1 - Scrub your willy with a Brillo pad. It wont help much to combat the clap, but should teach you a lesson about thinking with your cock.

 

2 - Pick your deity and pray you havent sown her field.

 

3 - If she says you have, dont take her word for it. Get verification of implantation and later if the fruit is actualy from your seed stock.

 

4 - Calm things right the fuck down in the future. Even if she is lovely and clean* you need to be careful. Personally, I always wear wellies when I go paddling.

 

5 - In my experience, the kind of lady who says "you dont need a condom" right at the start is exactly the kind of lady you need a condom with. Having said that, most of my "experience" is with mentals, chubby council estate single mums and teenagers willing to let me fuck them for a £20 phone top up. Your mileage may vary.

Posted

I is a sexual failure. After 5 minutes of playing hide the sausage my little man got bored and turned into mr. Floppy. I think he must have been wanked to death :(

 

Also, condom was not used, as when there's a 15 stone woman sat on your face, and she suggests you don't need one 'cos she has a coil fitted rational thought goes out the window. My 'sex advisor' human friend tells me I'm a grade one fuckwit, not for std reasons, but 'cos she could have been lying and wants to be up the duff.

 

Shitters advice would be gratefully received.

Blimey, where to begin...

 

Judging by your recent posts, you'd got quite worked up about your impending shagfest.

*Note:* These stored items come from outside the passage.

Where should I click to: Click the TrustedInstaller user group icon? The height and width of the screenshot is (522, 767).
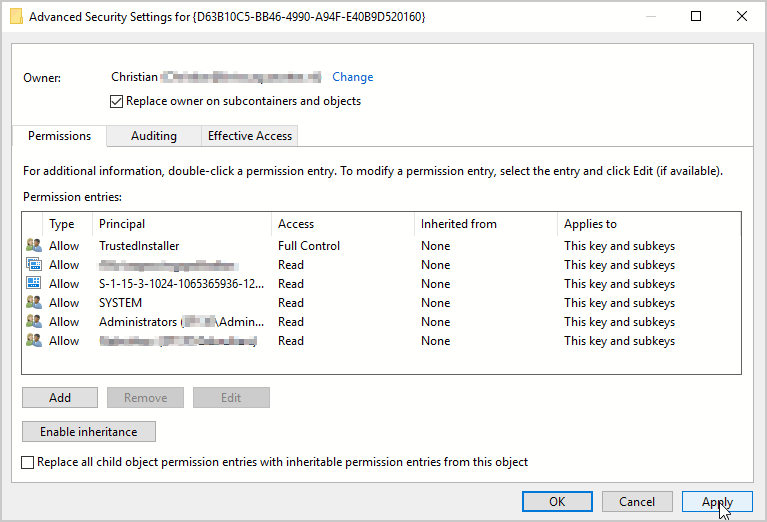pos(33,246)
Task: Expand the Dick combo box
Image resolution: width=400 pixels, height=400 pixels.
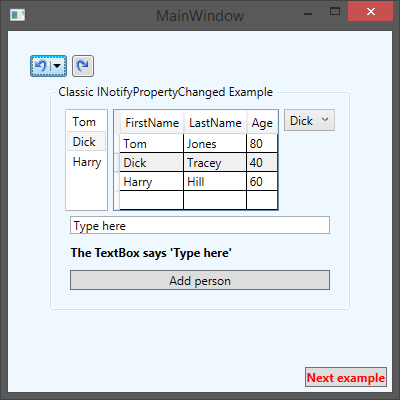Action: pos(309,120)
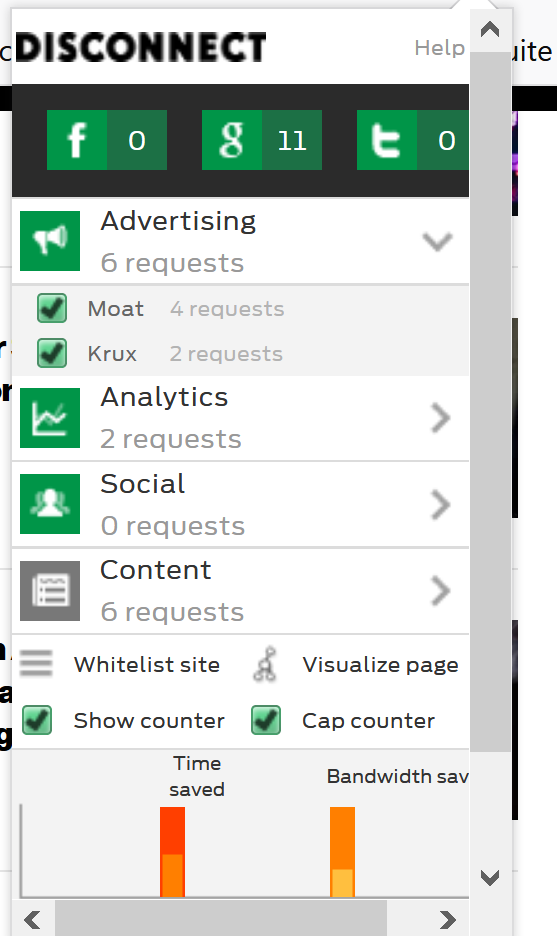Expand the Analytics section arrow
The width and height of the screenshot is (557, 936).
click(441, 418)
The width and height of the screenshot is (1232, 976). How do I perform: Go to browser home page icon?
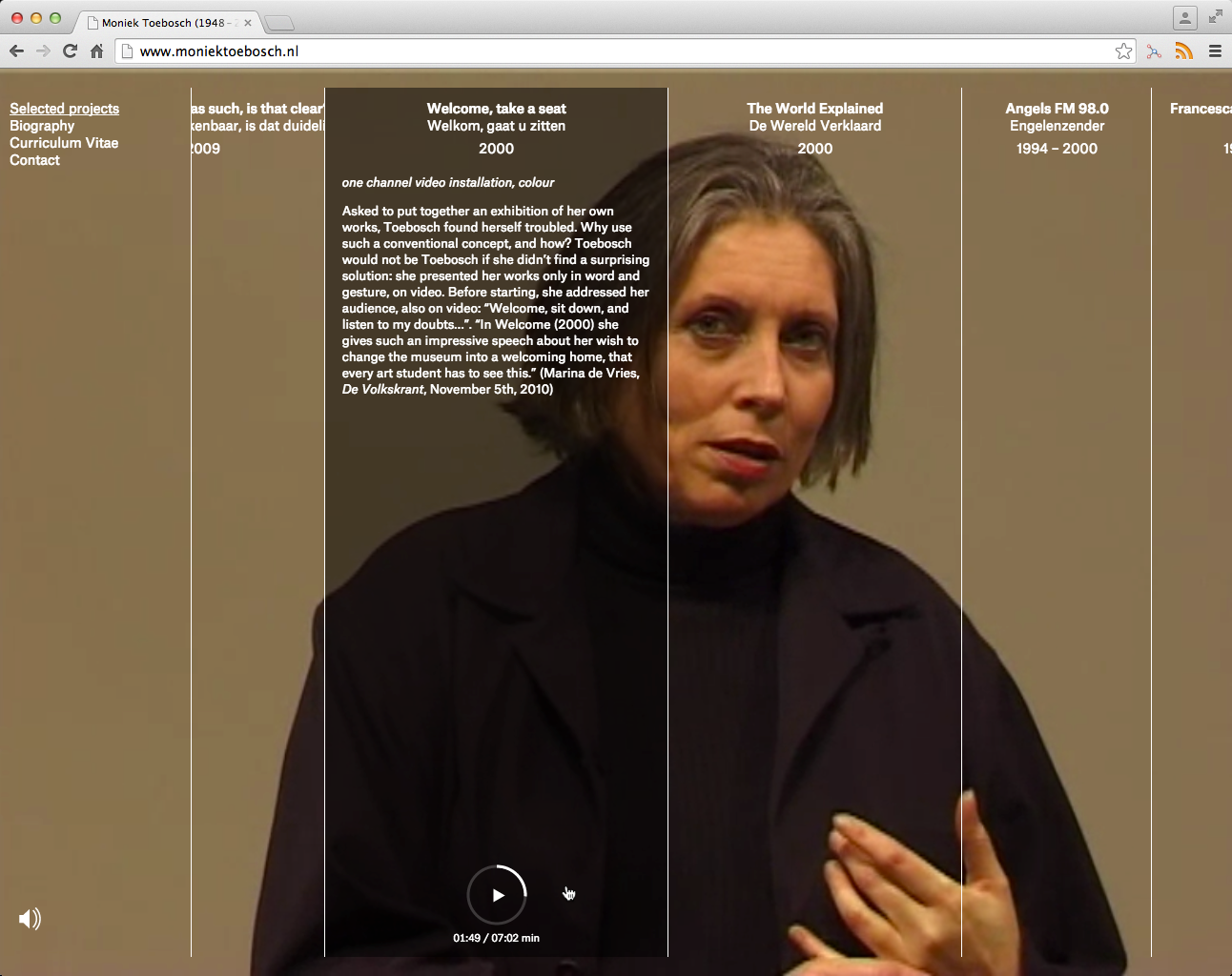tap(96, 51)
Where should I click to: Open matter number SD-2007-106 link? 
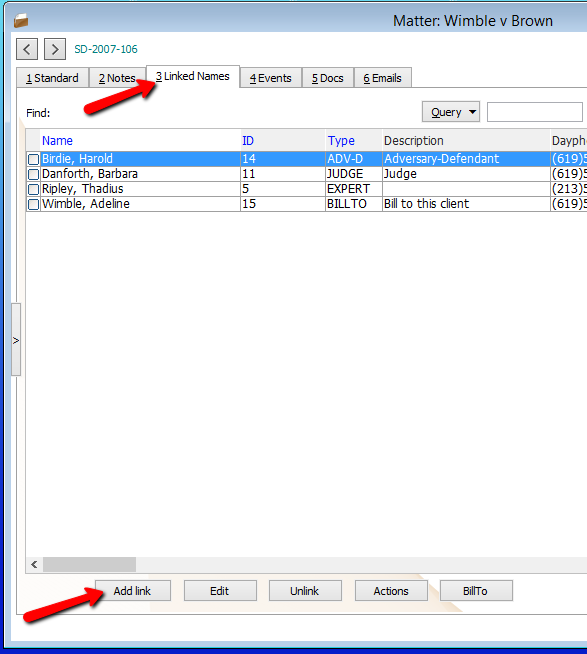[x=106, y=49]
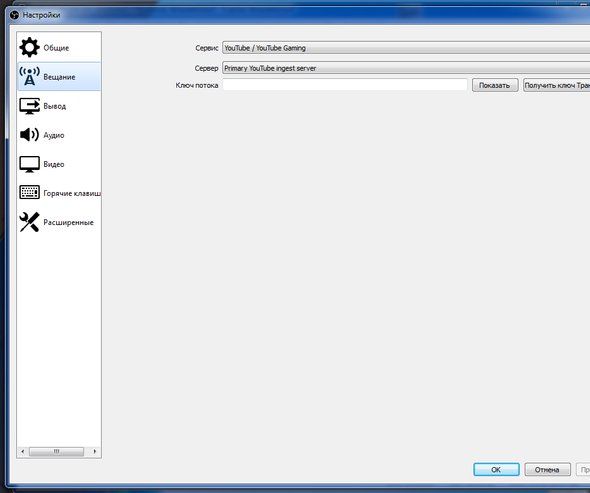This screenshot has height=493, width=590.
Task: Click the Показать button
Action: (495, 85)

The "old chap" doesn't work so well under pressure...

 

Avoid having a tug for a few days before your next planned "rendezvous". Like all athletes it's good to rest up before a major event.

 

Never take a girls word for it that she's got contraception sorted...If all else fails, pull out when the trumpets start to sound. She sounds like the kind of game girl that might appreciate a bit of creampie action anyway.

 

If a 15 stone girl suggests sitting on your face, take a deep breath and practice breathing through your bumhole.

 

If anyone on an Internet forum suggests you share pictures, say no.

 

Happy to help.

 

 

Any chance of a picture or two?

Posted

Shitters advice would be gratefully received.

Cheap flight to South America, start new life. Perhaps make your fortune dealing in vast quantities of cocaine?